Harry spent the rest of the night in rare, restful sleep.
"Harry! Potter, you better get up right this instant! Dudley needs his breakfast in just a few minutes!" he heard his Aunt Petunia screeching outside his door. He heard the sound of a dozen various locks being opened, and she stormed back down the hallway and down the stairs. Harry groaned and sat up. At least Uncle Vernon had left for work already; usually when he was home during breakfast, he always found something wrong with his food, and that was an excuse to give him a well-placed slap. Harry got the paper out from under his bed and quickly scrawled down the dream he had.
Harry went to the bathroom, changed his clothes, and speed walked down the stairs. Petunia was rushing around the kitchen, preparing pancakes for his cousin.
"You took too long up there! You ungrateful little brat! We provide for you, and this is how you repay us? I had to start making breakfast!" Harry refrained from telling her that she had locked him in there.

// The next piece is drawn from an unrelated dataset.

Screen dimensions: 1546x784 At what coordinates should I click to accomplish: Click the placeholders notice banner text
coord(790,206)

Harry took the skillet from his Aunt, and resumed making breakfast, ignoring Petunia's cutting remarks. Man, he thought. At least I have some great practice ignoring insults, thanks to Snape. Then, that led him to think about the second dream he had the night before. Voldemort had seemed almost… kind… to his snake. He wondered why. He had thought he had no capacity for consideration for anyone besides himself.
Harry got yanked out of his thoughts by Dudley coming down the stairs and into the kitchen. "Potter!" he shouted, and yanked Harry's hair. Bacon grease splashed on his arm, making him yelp. Dudley grinned like he had just won an award for Smartest Person on Earth and made his way to the table. Harry glared daggers at him, and he just laughed back at him. Ever since Vernon had started beating on Harry, it was like Dudley had gotten an extreme ego boost, not like he needed one. That kid already had pride the size of Voldemort's snake.

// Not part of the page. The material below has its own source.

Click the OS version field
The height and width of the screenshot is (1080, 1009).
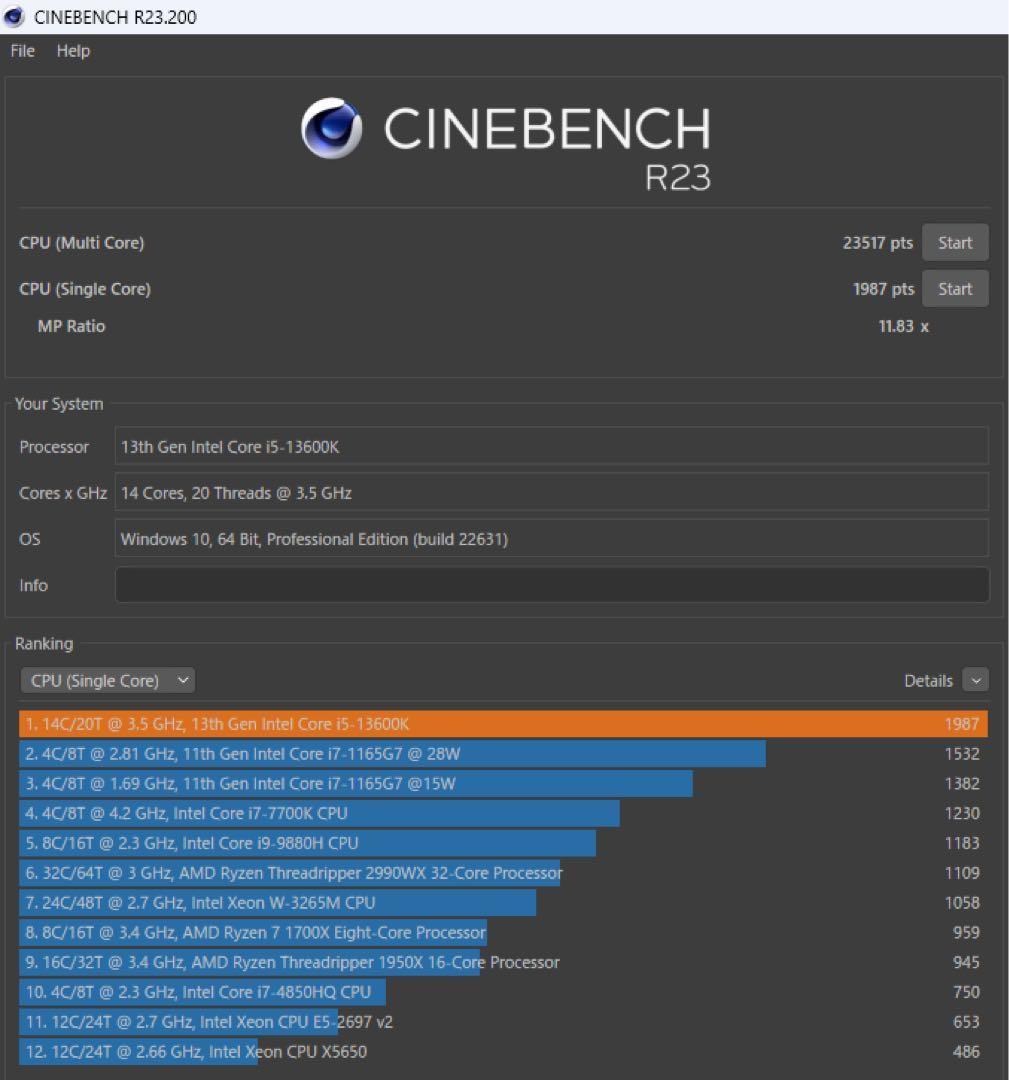552,539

Hmmmmm… Voldemort's snake. Harry delved back into his deep thoughts. She seemed happy enough with the ever-so-evil Dark Lord as her "master." Then again, Harry thought, they are kindred spirits. (A/N: No pun intended.)
Harry eventually got done with preparing breakfast, and he set it down on the round table. Dudley, upon seeing the food, lunged across the table to grab at the bacon, eggs, and pancakes. Well, he lunged as well as he could, him being the size of the average baby killer whale. Harry typically didn't get any food, but he was expected to do an entire list of chores that his Aunt handed him every day.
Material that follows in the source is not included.